Start of SELECTED EXTRACT
The outlook for UK house prices is turning lower

Today brings together two strands of my life. At the end of this week one of my friends is off to work in the Far East like I did back in the day. This reminds me of my time in Tokyo in the 1990s where Fortune magazine was reporting this at the beginning of the decade.

The Japanese, famous for saving, are now loading their future generations with debt. Nippon Mortgage and Japan Housing Loan, two big home lenders, are offering 99- and 100-year multigeneration loans with interest rates from 8.9% to 9.9%.

Back then property prices were so steep that these came into fashion and to set the scene the Imperial Palace and gardens ( which are delightful) were rumoured to be worth more than California. Younger readers may have a wry smile at the interest-rates which these days they only see if student loans are involved I guess. But this feature of “Discovering Japan” or its past as Graham Parker and the Rumour would put it comes back into mind as I read this earlier. From the BBC.

The average mortgage term is lengthening from the traditional 25 years, according to figures from broker L&C Mortgages. Its figures show the proportion of new buyers taking out 31 to 35-year mortgages has doubled in 10 years.

We have noted this trend before which of course is a consequence of ever higher house prices which is another similarity with Japan before the bust there. Although there is an effort to deflect us from that.

Lenders have been offering longer mortgage terms, of up to 40 years, to reflect longer working lives and life expectancy.

Let us look into the detail.

The average term for a mortgage taken by a first-time buyer has risen slowly but steadily to more than 27 years, according to the L&C figures drawn from its customer data.
More detailed data shows that in 2007, there were 59% of first-time buyers who had mortgage terms of 21 to 25 years. That proportion dropped to 39% this year.
In contrast, mortgage terms of 31 to 35 years have been chosen by 22% of first-time buyers this year, compared with 11% in 2007.

Should the latest version of “Help To Buy” push house prices even higher then we may well see mortgage terms continue to lengthen. This issue will be made worse by the growing burden of expensive student debt and the struggles and travails of real wages.

If you extend a mortgage term the monthly payment will likely reduce but the capital sum which needs to be repaid rises.

The total cost of a £150,000 mortgage with an interest rate of 2.5% would be more than £23,000 higher by choosing a 35-year mortgage term rather than a 25-year term.
The gain for the borrower would be monthly repayments of £536, rather than £673.

House Prices

The Royal Institute of Chartered Surveyors or RICS has reported this morning.

Prices also held steady in September at the national level, with 6% more respondents seeing a rise in prices demonstrating a marginal increase. Looking across the regions, London remains firmly negative, while the price balance in the South East also remains negative (but to a lesser extent than London) for a fourth consecutive month.

“firmly negative” is interesting isn’t it as London is usually a leading indicator for the rest of the country? Although care is needed as the RICS uses offered prices rather than actual sales prices. Looking ahead it seems to be signalling a bit more widespread weakness in prices.

new buyer enquiries declined during September, as a net balance of -20% more respondents noted a fall in demand (as opposed to an increase). Not only does this extend a sequence of negative readings into a sixth month, it also represents the weakest figure since July 2016,

It is noticeable that there are clear regional influences as some of the weaker areas are seeing house price rises now, although of course that may just mean that it takes a while for a new trend to reach them.
End of SELECTED EXTRACT
Start of PROVIDED DATA
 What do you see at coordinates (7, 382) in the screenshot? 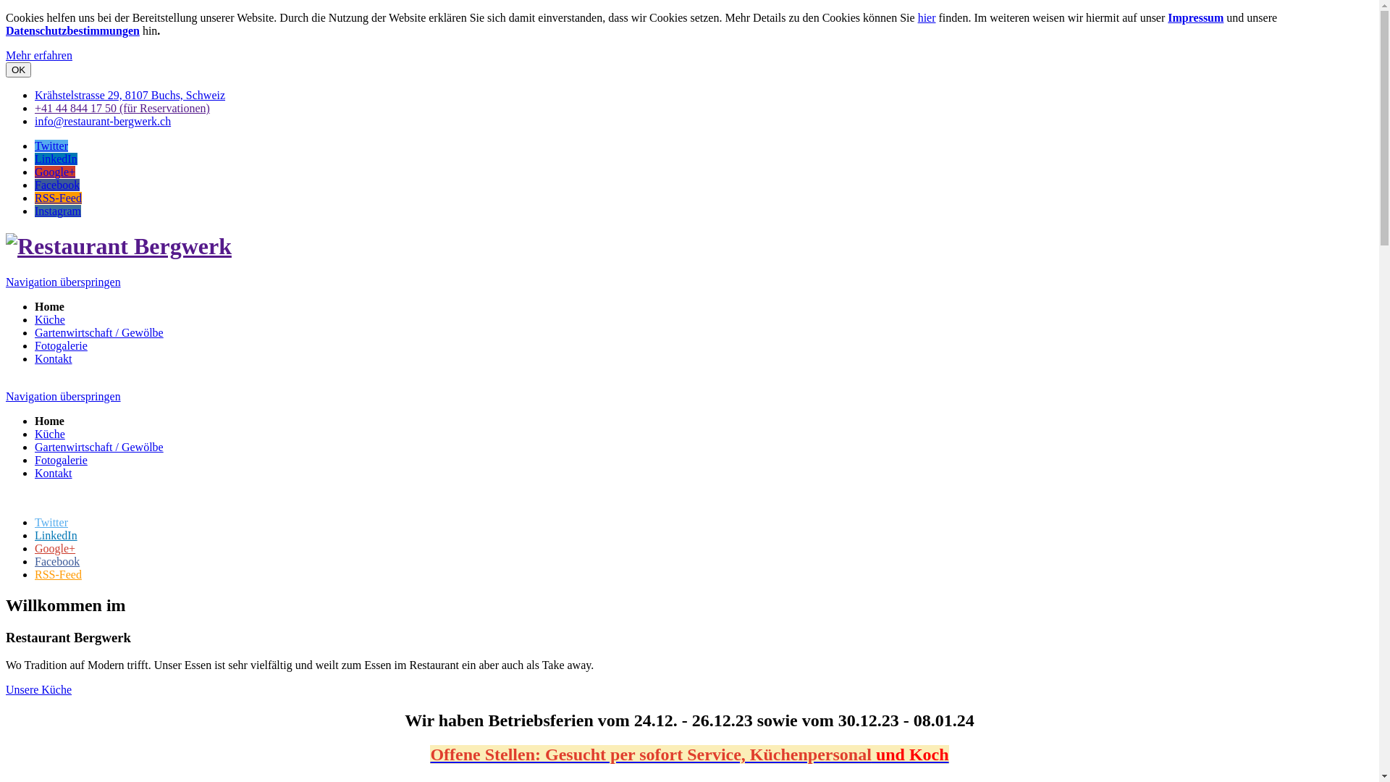
I see `' '` at bounding box center [7, 382].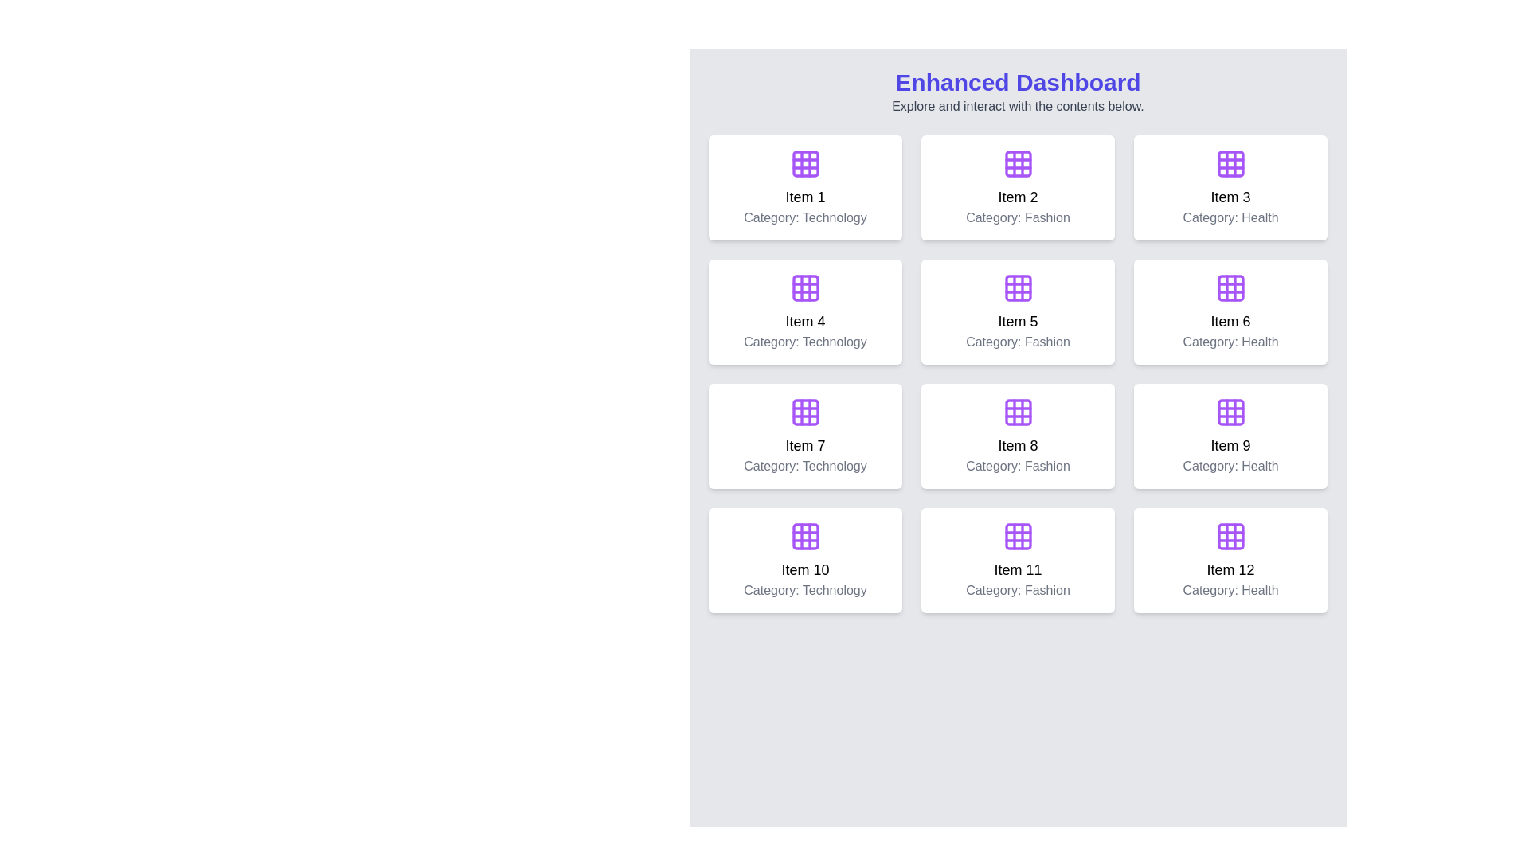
End of PROVIDED DATA
WORK TO COMPLETE
1 > For each statement about the article on UK house prices, say yes or no depending on whether it agrees with the article, and quote the article's deciding words: (a) the proportion of new buyers taking out 31 to 35-year mortgages has tripled in 10 years; (b) the RICS bases its figures on actual sales prices; (c) new buyer enquiries declined during September.
2 > Rewrite the article on UK house prices from "Should the latest" to "be repaid rises.", replacing "real wages" with "household incomes".
The lines are not needed for this work.

OUTPUTS FOR THE TASKS
1 >
(a) No: "has doubled in 10 years."
(b) No: "the RICS uses offered prices rather than actual sales prices."
(c) Yes: "new buyer enquiries declined during September"

2 >
Should the latest version of “Help To Buy” push house prices even higher then we may well see mortgage terms continue to lengthen. This issue will be made worse by the growing burden of expensive student debt and the struggles and travails of household incomes.

If you extend a mortgage term the monthly payment will likely reduce but the capital sum which needs to be repaid rises.